Read through the records below and copy each line that uses the word "agent".

# [Stored data]
***

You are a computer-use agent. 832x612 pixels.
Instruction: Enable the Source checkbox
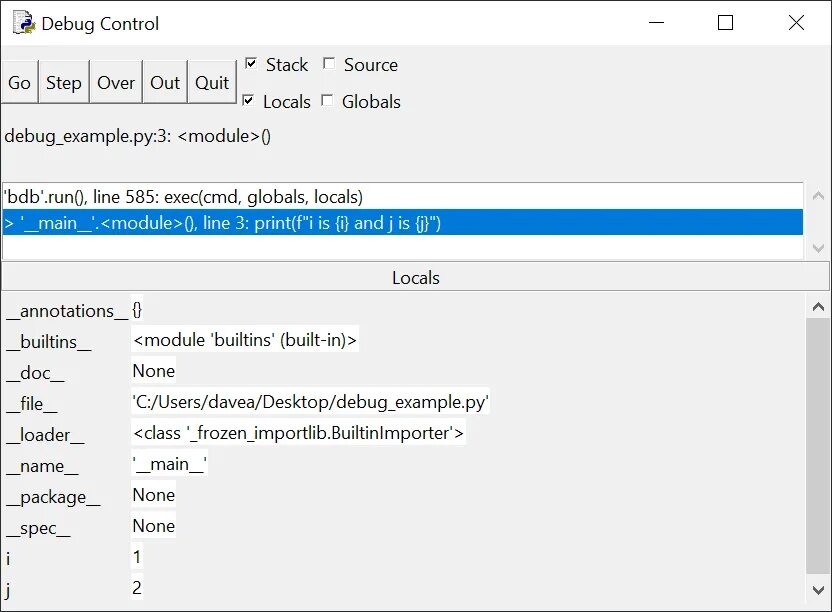329,63
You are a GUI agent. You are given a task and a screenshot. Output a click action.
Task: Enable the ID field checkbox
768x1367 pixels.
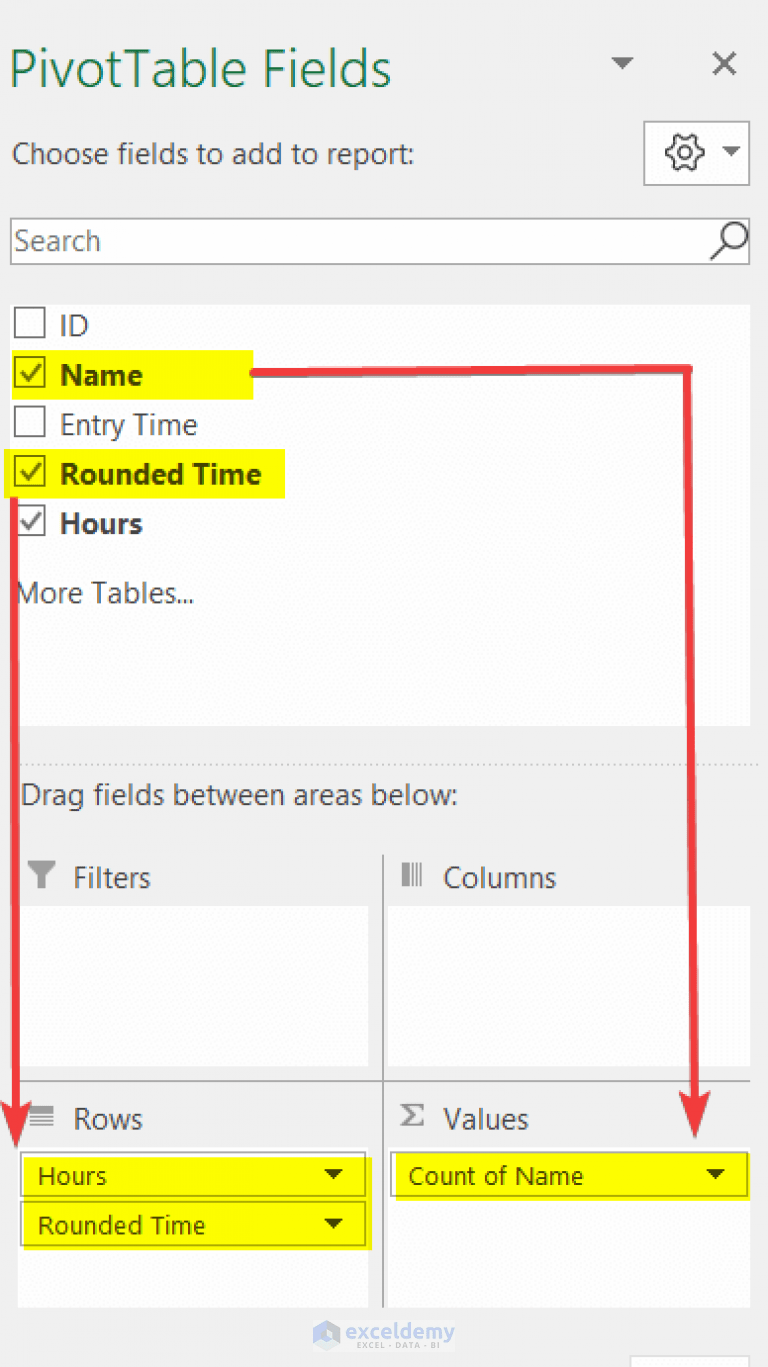(29, 323)
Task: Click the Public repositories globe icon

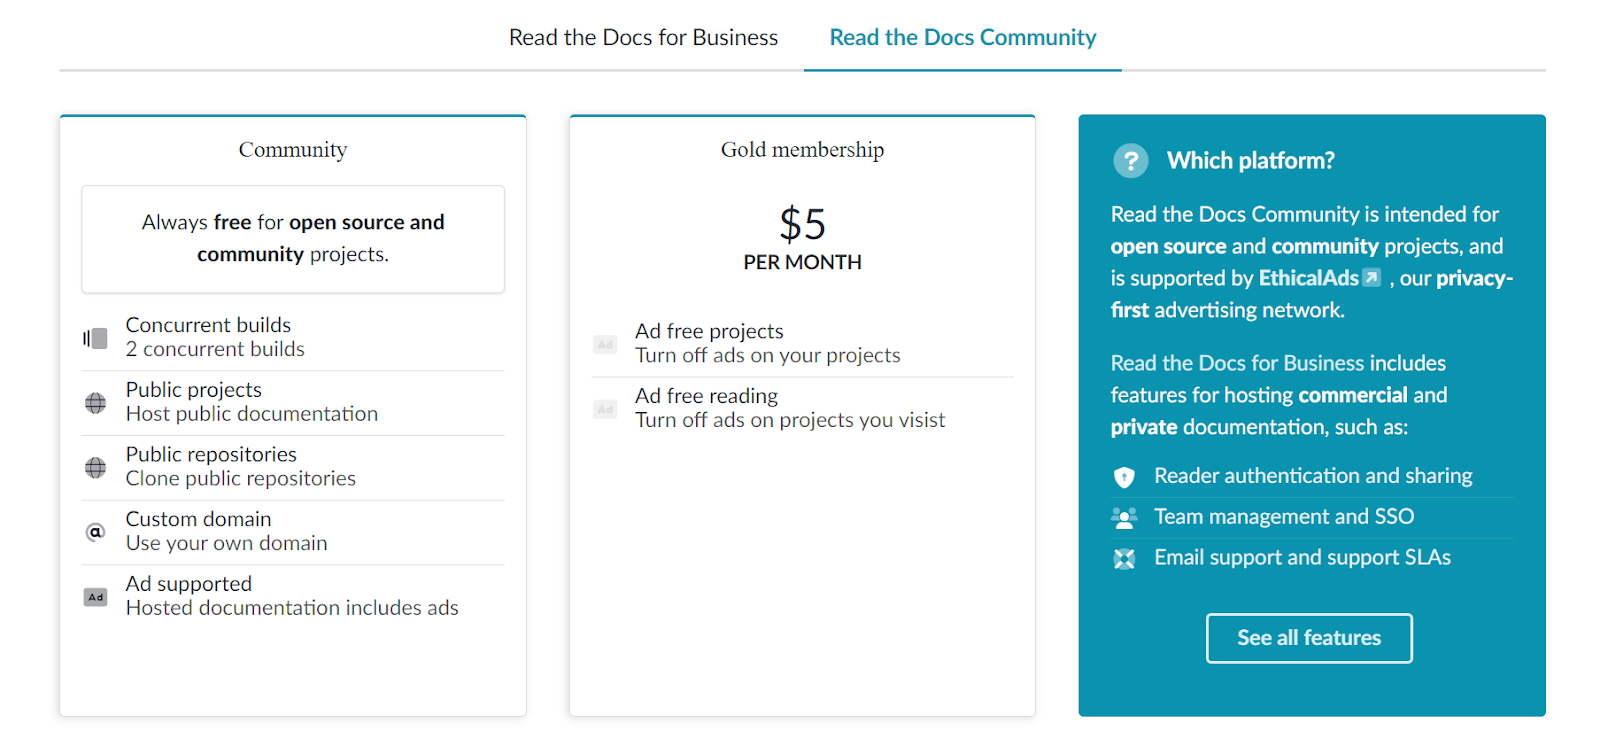Action: tap(95, 467)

***

# [PROBLEM SOLUTION]
You are a computer-use agent. 832x612 pixels.
You are a GUI agent. You are given a task and a screenshot. Output a click action.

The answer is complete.